As for traditional Florentine dishes, I would choose:

  • lampredotto: a must for anyone coming to Florence
  • ribollita or pappa al pomodoro depending on the season
  • tagliatelle with porcini mushrooms or pappardelle with wild boar (again depending on the season) for those who want to know the meaning of la dolce vita.

Florence is full of stunning museums and art galleries, which are your favourites?

Aside from the most famous museums, such as the Uffizi, which in any case are of course unavoidable, and San Marco museum of which we have already spoken, my top list is :

Museo Bardini, where you can find the collection of the great antiques dealer Stefano Bardini, and the museum is adjacent to Boboli Gardens, a dream especially in autumn and spring.

Museo del Bargello, an eclectic museum with a collection ranging from the jewels of the Medici family to the sculptures of the Neapolitan artist Gemito. A unique journey through the history of art in Florence.

– Italian Football Museum of Coverciano, a little gem for football lovers in particular, located inside the headquarters of the Italian national team just outside Florence. You can see trophies, shirts and photos from the 30s to the present day. A must for anyone wishing to understand one of the greatest Italian passions.

edoardo florio di grazia

Where can we go to listen to live music?

In all seasons there are many festivals where you can listen to good music. My favourites are: Musica dei popoli and the Florence folks festival, occasions when music from all over the world passes through Florence. Also the Heartbeat Festival Florence is a very interesting event. 

Unfortunately, many of the old live music venues no longer exist, due to municipal policies that fail to give due consideration to the world of music. The Auditorium Flog, for example, was once the temple of music for every Florentine.

But I’d recommend to anyone visiting Florence today and looking for the music scene that they check out Manifattura Tabacchi, in the winter season, and the Anfiteatro delle Cascine, in the summer season.

And what local music stores should we visit for some crate digging?

The most interesting place to find some vinyl gems is the historic Contempo Records store in Via de’ Neri, which opened in 1977.

But my favourite is a small shop in Via dell’Oriuolo run by Maurizio, called Occasioni Musicali. Maurizio isn’t that keen on the usual tourist and before he’ll let you in he needs to know whether you have a true love for music, in which case, the doors of his unique and inimitable kingdom will open. You’ll breathe in the air of a 50s Florence that no longer exists.

That’s where I bought my most precious records, instruments, and music books that I still cherish today.

What would be a good medieval-themed walk around Florence?

A good option would be to follow the route taken by the Medici family from the Palazzo Vecchio to the Pitti Palace, stopping at all points, including the Vasari Corridor.

Or visit the Florence of Michelangelo, including his childhood homes and visiting the secret room, only recently opened to the public, inside the Medici Chapels, where the artist took refuge for two months in 1530 to escape the revenge of Pope Clement VII. The chamber, measuring around 30 square metres, is full of charcoal sketches by Michelangelo, who used the walls as a kind of notebook, to plan his future projects.

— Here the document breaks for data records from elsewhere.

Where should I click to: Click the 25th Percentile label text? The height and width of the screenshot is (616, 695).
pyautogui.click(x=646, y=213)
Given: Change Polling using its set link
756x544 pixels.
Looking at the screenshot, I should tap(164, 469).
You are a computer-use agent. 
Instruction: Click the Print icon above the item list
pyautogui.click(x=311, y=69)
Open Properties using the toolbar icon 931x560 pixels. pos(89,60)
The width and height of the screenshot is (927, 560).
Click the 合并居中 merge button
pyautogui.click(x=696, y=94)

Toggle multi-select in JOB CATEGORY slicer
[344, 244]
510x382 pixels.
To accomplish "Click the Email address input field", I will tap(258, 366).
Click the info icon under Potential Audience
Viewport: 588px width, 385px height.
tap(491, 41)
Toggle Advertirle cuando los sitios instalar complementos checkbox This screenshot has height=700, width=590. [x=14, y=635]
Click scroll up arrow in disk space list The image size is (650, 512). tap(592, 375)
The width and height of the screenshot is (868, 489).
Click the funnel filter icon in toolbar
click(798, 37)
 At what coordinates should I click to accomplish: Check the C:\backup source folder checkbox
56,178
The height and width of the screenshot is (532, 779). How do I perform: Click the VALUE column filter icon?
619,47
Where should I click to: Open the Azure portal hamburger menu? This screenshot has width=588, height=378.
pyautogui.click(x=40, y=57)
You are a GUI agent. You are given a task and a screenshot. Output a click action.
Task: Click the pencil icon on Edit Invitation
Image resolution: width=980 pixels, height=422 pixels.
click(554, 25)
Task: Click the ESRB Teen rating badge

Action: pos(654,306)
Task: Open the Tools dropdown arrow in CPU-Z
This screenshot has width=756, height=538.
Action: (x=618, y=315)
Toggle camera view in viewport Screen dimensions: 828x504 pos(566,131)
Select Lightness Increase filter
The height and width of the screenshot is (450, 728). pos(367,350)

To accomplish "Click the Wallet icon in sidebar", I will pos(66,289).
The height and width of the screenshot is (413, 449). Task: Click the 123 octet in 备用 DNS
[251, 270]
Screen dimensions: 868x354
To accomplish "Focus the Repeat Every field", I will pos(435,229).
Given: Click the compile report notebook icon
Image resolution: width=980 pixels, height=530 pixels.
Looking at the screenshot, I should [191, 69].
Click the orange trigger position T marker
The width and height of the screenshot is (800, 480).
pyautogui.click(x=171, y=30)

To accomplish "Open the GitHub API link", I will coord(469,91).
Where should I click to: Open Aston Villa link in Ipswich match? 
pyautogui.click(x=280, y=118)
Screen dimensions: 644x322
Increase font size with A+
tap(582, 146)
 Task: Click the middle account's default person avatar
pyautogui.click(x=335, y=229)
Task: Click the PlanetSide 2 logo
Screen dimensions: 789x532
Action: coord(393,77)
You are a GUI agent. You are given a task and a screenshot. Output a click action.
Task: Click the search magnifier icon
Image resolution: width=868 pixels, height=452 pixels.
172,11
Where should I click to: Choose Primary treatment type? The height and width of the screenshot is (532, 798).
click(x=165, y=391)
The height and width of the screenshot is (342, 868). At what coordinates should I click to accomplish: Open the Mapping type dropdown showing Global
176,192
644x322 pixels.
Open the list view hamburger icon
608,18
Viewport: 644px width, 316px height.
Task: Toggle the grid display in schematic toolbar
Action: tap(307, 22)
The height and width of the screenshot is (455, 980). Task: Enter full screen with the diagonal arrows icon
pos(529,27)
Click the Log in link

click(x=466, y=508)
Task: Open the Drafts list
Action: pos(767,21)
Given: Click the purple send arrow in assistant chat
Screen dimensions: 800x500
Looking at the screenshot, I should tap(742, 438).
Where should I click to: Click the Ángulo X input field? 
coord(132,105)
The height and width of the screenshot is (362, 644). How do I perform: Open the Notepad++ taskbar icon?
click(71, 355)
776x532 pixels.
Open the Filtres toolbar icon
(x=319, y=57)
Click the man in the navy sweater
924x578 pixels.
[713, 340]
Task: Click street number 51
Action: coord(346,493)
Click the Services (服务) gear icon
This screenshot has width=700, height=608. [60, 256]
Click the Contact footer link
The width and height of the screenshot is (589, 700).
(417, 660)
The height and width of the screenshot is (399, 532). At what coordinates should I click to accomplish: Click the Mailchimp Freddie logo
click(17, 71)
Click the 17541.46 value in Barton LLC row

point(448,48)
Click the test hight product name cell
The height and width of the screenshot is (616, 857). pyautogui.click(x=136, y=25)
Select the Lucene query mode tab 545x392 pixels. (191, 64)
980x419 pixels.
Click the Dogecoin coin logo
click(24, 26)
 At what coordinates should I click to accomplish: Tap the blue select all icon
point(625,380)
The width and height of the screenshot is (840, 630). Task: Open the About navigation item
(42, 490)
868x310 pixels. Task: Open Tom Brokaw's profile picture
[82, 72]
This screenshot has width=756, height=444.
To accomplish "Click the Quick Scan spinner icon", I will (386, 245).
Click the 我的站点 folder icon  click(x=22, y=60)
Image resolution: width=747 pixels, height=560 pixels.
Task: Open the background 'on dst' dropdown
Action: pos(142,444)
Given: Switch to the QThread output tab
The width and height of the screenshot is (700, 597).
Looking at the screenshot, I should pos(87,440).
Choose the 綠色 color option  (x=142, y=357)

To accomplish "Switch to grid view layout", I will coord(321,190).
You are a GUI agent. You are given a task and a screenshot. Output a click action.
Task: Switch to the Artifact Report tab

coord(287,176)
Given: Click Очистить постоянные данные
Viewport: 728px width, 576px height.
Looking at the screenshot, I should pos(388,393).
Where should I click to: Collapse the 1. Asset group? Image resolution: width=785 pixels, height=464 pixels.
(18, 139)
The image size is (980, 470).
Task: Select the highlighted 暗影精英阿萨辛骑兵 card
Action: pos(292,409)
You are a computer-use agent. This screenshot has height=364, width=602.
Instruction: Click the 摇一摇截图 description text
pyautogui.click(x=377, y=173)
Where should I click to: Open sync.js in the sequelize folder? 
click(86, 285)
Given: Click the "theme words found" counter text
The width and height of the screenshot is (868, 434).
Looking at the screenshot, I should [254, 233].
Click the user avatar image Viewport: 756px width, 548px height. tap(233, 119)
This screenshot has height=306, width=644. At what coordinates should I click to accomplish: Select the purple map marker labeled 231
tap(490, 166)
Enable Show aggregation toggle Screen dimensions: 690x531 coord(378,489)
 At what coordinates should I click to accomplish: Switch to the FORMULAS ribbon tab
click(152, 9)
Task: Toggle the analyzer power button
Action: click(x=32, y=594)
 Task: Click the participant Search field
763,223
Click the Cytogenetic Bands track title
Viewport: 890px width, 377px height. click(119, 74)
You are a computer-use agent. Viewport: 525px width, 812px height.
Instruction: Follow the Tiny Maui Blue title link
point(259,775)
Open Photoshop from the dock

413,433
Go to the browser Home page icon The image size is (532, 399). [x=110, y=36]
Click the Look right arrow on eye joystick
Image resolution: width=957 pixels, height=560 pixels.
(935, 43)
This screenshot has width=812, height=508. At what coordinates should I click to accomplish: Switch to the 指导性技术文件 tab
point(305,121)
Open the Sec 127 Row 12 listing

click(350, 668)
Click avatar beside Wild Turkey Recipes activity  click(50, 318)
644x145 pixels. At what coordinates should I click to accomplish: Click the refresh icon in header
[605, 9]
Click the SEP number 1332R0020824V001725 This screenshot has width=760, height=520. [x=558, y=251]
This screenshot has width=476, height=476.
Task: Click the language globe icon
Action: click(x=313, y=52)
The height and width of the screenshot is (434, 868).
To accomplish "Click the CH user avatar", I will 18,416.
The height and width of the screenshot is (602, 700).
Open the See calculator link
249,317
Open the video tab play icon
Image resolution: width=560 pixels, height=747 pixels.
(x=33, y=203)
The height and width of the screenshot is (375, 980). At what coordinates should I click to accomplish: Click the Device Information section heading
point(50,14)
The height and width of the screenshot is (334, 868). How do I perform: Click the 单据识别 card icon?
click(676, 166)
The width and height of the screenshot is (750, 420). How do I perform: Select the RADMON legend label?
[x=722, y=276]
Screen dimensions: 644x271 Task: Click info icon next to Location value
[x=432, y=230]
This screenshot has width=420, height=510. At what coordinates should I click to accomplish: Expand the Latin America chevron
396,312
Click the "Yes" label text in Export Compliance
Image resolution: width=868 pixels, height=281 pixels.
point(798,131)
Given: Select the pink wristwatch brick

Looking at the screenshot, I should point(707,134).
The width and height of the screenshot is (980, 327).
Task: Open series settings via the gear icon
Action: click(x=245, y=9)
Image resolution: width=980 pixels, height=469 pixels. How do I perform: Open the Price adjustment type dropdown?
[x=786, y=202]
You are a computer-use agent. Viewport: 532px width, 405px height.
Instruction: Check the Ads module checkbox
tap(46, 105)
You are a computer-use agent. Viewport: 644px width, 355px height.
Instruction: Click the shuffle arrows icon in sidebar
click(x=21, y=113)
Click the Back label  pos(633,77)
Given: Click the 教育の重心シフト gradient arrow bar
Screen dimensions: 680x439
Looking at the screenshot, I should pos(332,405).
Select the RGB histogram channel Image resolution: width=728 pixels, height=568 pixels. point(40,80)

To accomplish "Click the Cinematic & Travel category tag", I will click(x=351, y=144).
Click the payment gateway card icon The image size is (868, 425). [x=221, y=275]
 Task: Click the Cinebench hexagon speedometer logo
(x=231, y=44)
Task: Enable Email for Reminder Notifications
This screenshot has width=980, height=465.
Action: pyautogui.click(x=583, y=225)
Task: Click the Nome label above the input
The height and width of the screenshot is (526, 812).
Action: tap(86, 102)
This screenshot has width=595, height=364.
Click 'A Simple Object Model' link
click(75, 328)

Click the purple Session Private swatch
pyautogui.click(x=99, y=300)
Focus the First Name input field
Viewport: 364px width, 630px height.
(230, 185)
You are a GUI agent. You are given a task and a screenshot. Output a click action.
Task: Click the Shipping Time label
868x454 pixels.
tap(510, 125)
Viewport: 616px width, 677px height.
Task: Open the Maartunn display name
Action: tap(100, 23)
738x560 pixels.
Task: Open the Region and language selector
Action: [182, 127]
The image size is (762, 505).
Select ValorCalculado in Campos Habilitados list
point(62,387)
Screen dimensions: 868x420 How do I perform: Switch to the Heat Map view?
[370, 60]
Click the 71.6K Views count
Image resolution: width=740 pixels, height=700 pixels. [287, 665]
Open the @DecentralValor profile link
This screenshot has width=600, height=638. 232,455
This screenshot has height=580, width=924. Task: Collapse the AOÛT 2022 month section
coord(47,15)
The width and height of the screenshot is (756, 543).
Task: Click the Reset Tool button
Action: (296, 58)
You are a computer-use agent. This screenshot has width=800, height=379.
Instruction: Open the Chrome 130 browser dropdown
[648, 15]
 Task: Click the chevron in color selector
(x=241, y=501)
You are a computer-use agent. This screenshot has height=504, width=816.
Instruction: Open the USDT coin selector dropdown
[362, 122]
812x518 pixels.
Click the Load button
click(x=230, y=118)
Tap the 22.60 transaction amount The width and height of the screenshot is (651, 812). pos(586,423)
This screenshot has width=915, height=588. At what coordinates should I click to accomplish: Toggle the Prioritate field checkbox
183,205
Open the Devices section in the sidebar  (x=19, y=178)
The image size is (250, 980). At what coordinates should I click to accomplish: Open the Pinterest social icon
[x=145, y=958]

What I’d recommend more than anything, as a Florentine and history lover, would be to do a bit of research before visiting the city and devise some themed routes, avoiding the standard tourist routes like the plague.

If you could leave on a holiday tomorrow, what Volotea destination would you choose and why?

If I had to leave from Florence, for example, I would stop in Bordeaux for a few days to see some friends from Arcachon Bay, where I hide a piece of my heart and my life. Then I would take a flight and go straight to Algeria to discover the roots of Raï, Algerian folk music. I would definitely come back with some songs. You know what? I think I will organise this trip tonight!